By Heidi Morris, MMS, PA-C, Physician Assistant and Research Coordinator, Division of Neonatology

In this article, we review a case of a preterm infant with severe bronchopulmonary dysplasia (BPD), a history of S. aureus pneumonia, and subsequent large pneumatocele, managed with a less typical treatment modality.

RC was born preterm at 25 weeks gestation and spent the first three months of life at a community NICU. In addition to typical issues related to extreme prematurity, RC acquired Staphylococcus aureus sepsis and pneumonia, on DOL 12. Subsequently, her course was complicated by bilateral pneumatoceles. She required invasive mechanical ventilation for the majority of her hospital course and failed three attempts at extubation, despite two courses of lung-targeted steroids.

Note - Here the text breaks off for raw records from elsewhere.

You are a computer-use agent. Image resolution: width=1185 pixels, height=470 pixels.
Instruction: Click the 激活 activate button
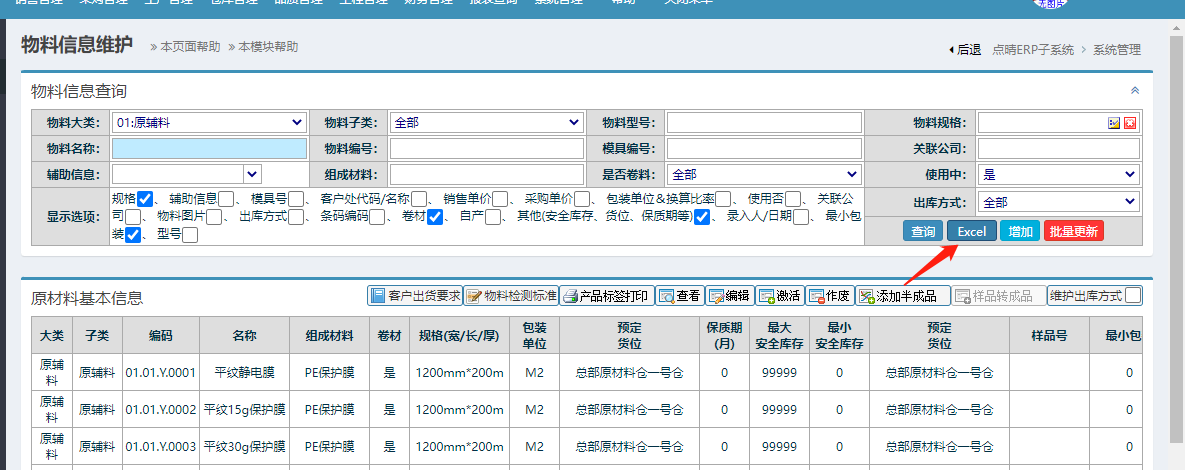(779, 296)
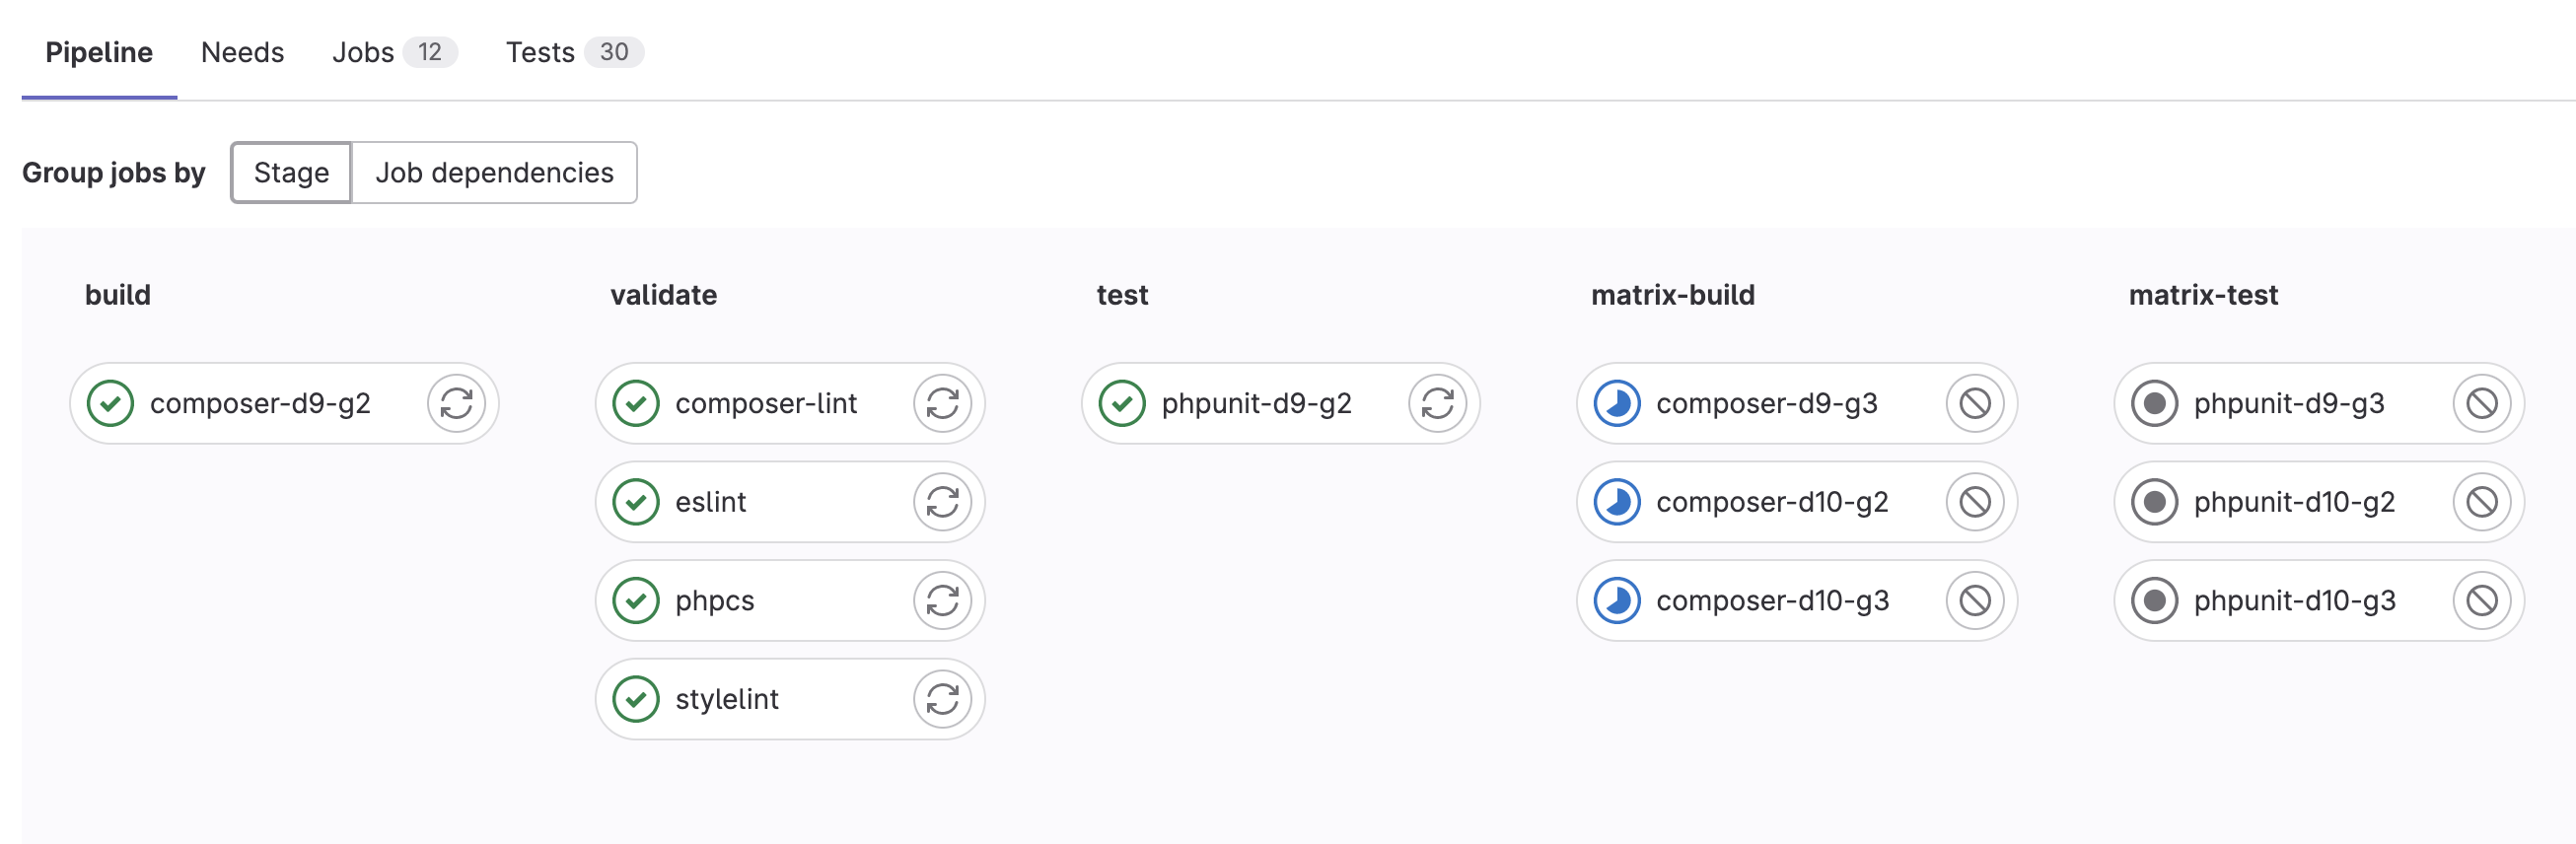Viewport: 2576px width, 844px height.
Task: Switch grouping to Job dependencies
Action: [x=495, y=172]
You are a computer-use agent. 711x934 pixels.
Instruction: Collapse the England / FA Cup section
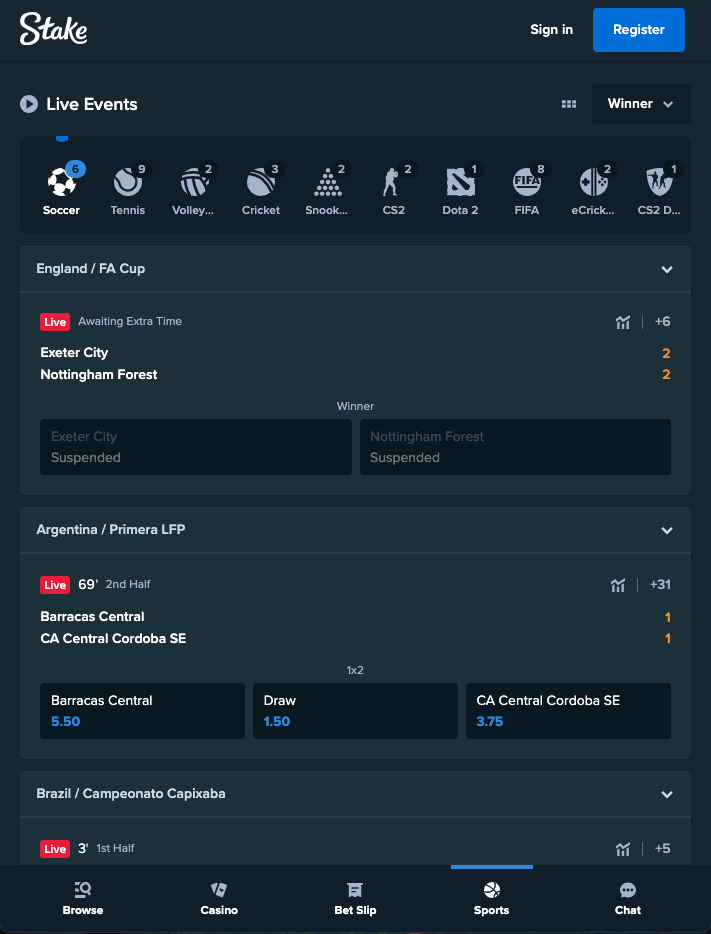(667, 269)
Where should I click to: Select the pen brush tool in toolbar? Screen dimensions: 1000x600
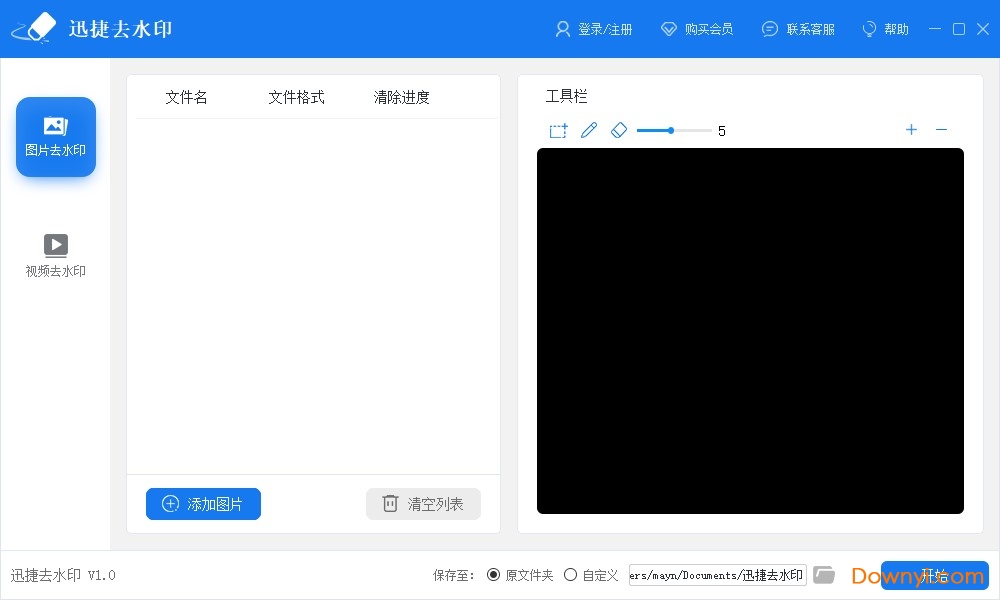[x=589, y=130]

RC had an acute worsening in respiratory status associated with an increasing right-sided pneumatocele and pneumothorax.

CHOP’s Surgeon-in-Chief, N. Scott Adzick, MD, reviewed RC’s case and recommended transfer to CHOP for potential surgical resection. At just over 40 weeks post-menstrual age, RC was admitted to CHOP’s Newborn/Infant Chronic Lung Disease Program (NeoCLD) for management of her pneumatocele and severe BPD. She was noted to have chronic hypercarbia and acutely progressive hypoxia; on plain film, a large right pneumatocele with mediastinal shift and compression of bilateral lung tissue was noted. In conjunction with General Surgery, the decision was made to proceed with surgery.

While in the operating room, Dr. Adzick noted an “orangesized” pneumatocele. He had originally planned for a right upper lobectomy, but he became concerned for both the complexity of the surgery as well as the infant’s potential intolerance to invasive surgery, given her high PCO2 values and oxygen needs, particularly if she was to have an uncontrolled air leak. Thus, the decision was made to perform an indwelling anterior right tube thoracostomy (into the pneumatocele) to allow for continued evacuation. The initial intention was to provide decompression of the pneumatocele in order to restore lung volumes and architecture and provide clinical stability for a potential staged surgery.

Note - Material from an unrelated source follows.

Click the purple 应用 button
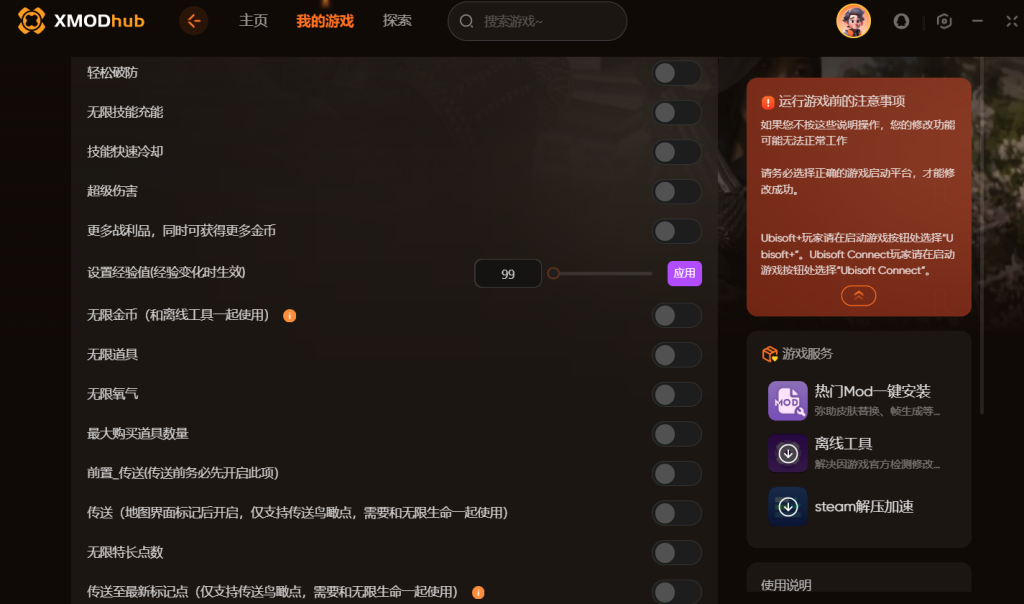 (684, 274)
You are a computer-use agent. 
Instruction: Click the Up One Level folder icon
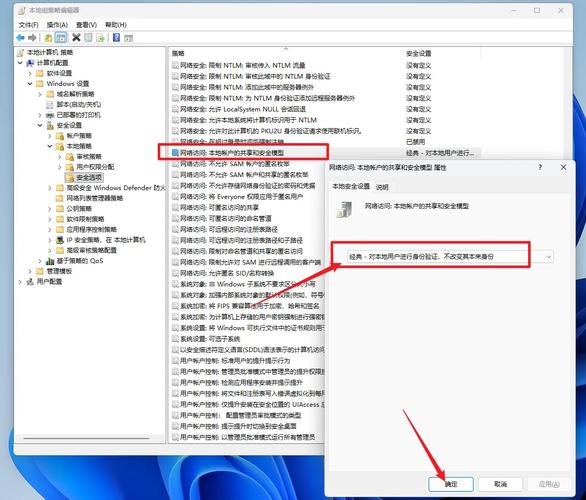48,38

Immediately following surgery there was near complete resolution of pneumatocele on film. Clinically, RC had a dramatic improvement in ventilatory status. The chest tube initially remained to suction with air leak noted at each breath. Duration of indwelling catheter placement and need for future surgery was reassessed on a frequent basis. Ultimately, the chest tube was removed after five weeks with permanent involution of pneumatocele. Three weeks later, RC was extubated, and four months after that, RC was discharged home on oxygen.

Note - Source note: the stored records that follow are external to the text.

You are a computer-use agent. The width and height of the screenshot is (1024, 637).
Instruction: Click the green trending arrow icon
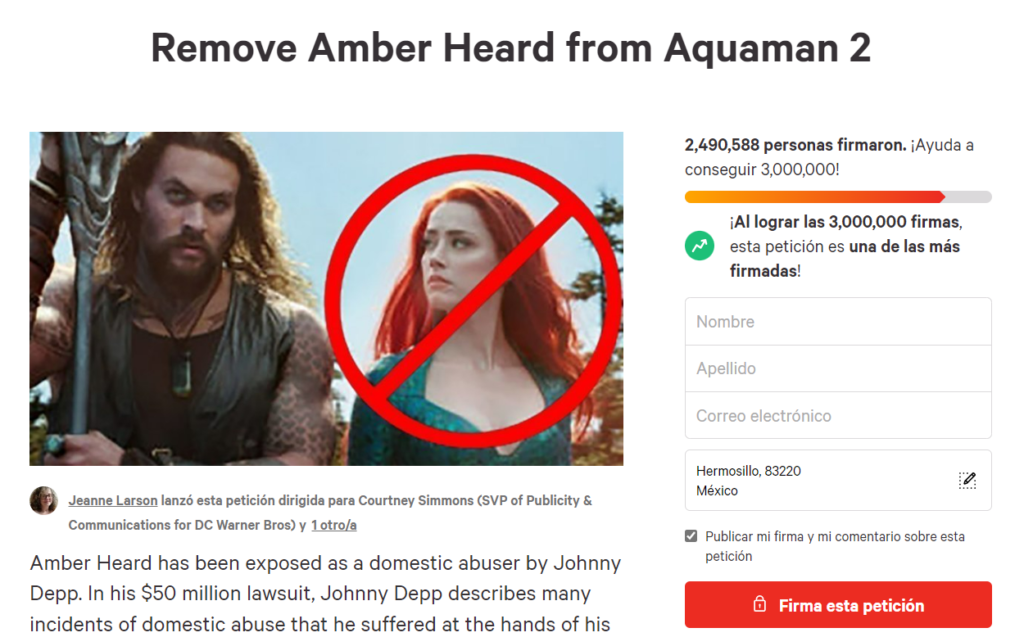tap(699, 246)
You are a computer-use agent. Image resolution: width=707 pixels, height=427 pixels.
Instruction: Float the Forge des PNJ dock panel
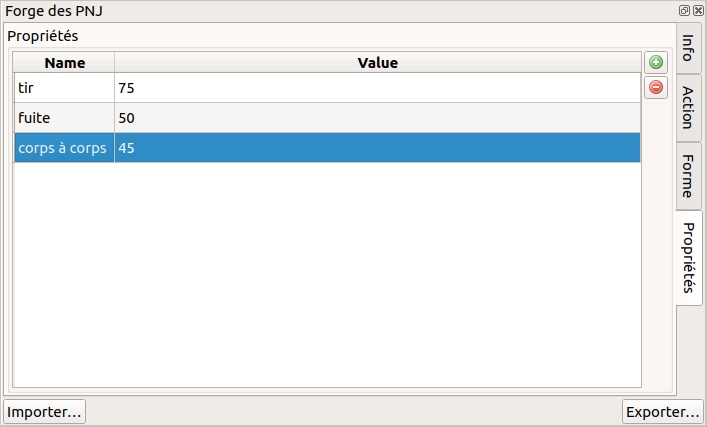[685, 10]
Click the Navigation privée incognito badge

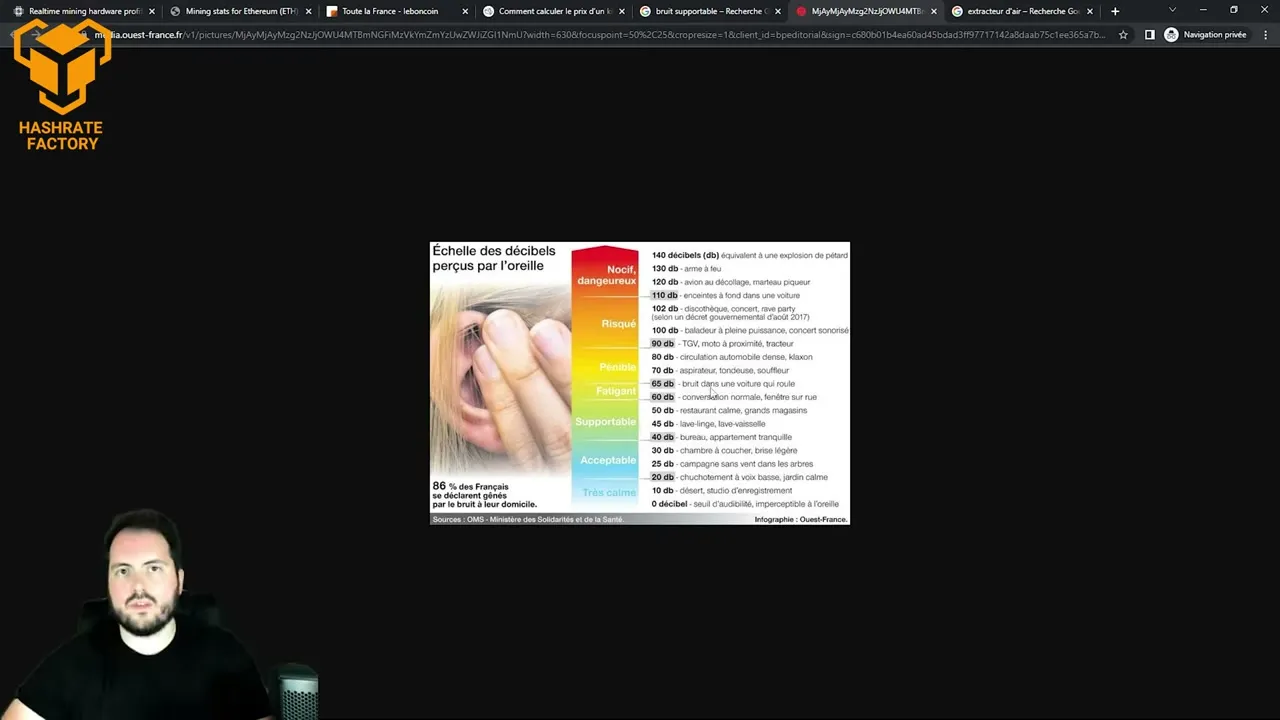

Management of complications associated with lung disease, including large pneumatoceles, are complex and complicated by the often critical and unstable nature of infants with severe BPD. Successful strategies must be individualized and may require ingenuity and innovation. Thus, it is important to highlight a cooperative and multidisciplinary approach to the care of these patients.